Network security management is becoming a more difficult problem as networks grow in size and become a more integral part of organizational operations. Attacks on networks are growing both due to the intellectual challenge such attacks represent for hackers and due to the increasing payoff for the serious attacker. Furthermore, the attacks are growing beyond the current capability of security management tools to identify and quickly respond to those attacks. As various attack methods are tried and ultimately repulsed, the attackers will attempt new approaches with more subtle attack features. Thus, maintaining network security is on-going, ever changing, and an increasingly complex problem.
Computer network attacks can take many forms and any one attack may include many security events of different types. Security events are anomalous network conditions each of which may cause an anti-security effect to a computer network, Security events include stealing conventional or private information; producing network damage through mechanisms such as viruses, worms, or Trojan horses; overwhelming the network's capacities in order to cause denial of services, and so forth.

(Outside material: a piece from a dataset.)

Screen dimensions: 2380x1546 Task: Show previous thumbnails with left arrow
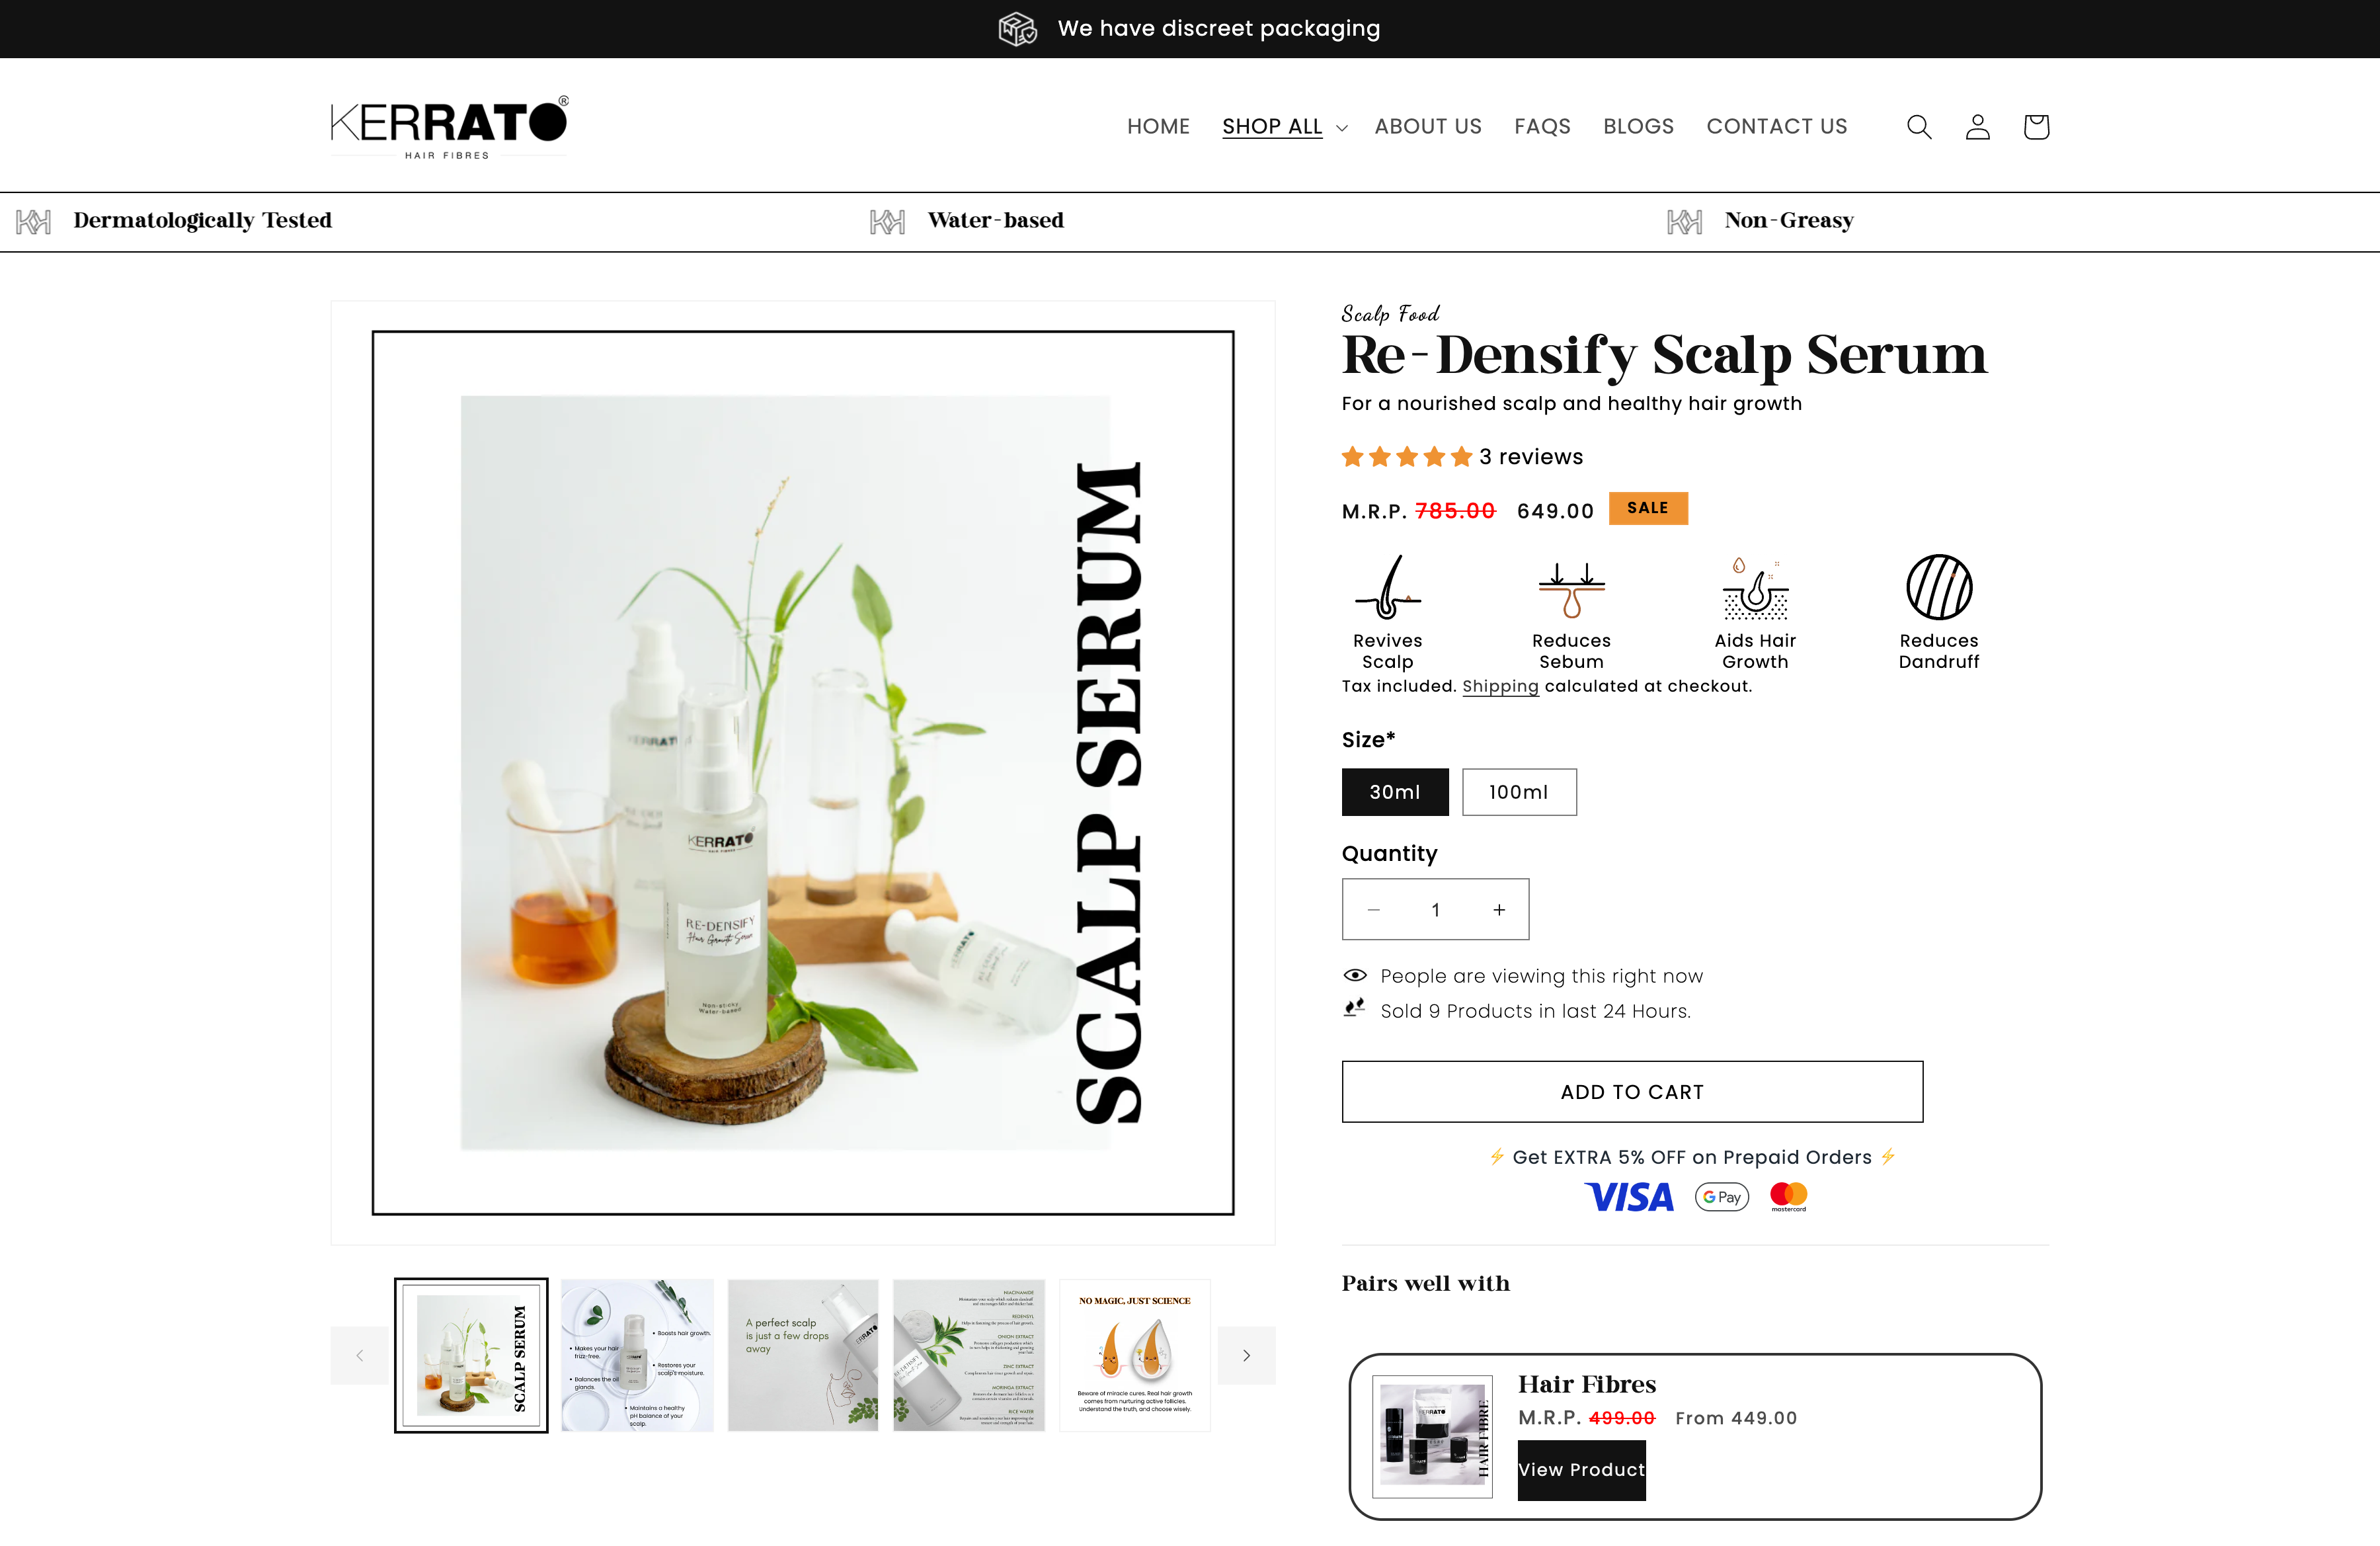[x=360, y=1356]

Network security-risk-assessment tools, i.e. “scanners,” may be used by a network manager to simulate an attack against computer systems via a remote connection. Such scanners can probe for network weaknesses by simulating certain types of security events that make up an attack. Such tools can also test user passwords for suitability and security. Moreover, scanners can search for known types of security events in the form of malicious programs such as viruses, worms, and Trojan horses.
During the course of scanning, a scanner may implement various policies in response to a security event or the threat of a security event. Such policies may include blocking predetermined files, blocking e-mail messages exhibiting certain criteria, changing passwords, and/or any other reaction to a known security event. In conventional network security systems, such policies are often maintained until the security event or threat no longer applies. Prior Art FIG. 1 illustrates the manner in which at least one policy 10 is maintained until the security event is non-existent.
By following such simplistic approach to triggering policies and policies in general, various problems may arise. For example, if separate security events trigger different policies that conflict, there is currently no way of dealing with such conflict. Other problems include the fact that policies associated with a serious “high-risk” security event may be disabled after the security event is terminated. In such situations, it may be more suitable to maintain such defensive policies for a period that is not necessarily a function of the immediate presence of the security event.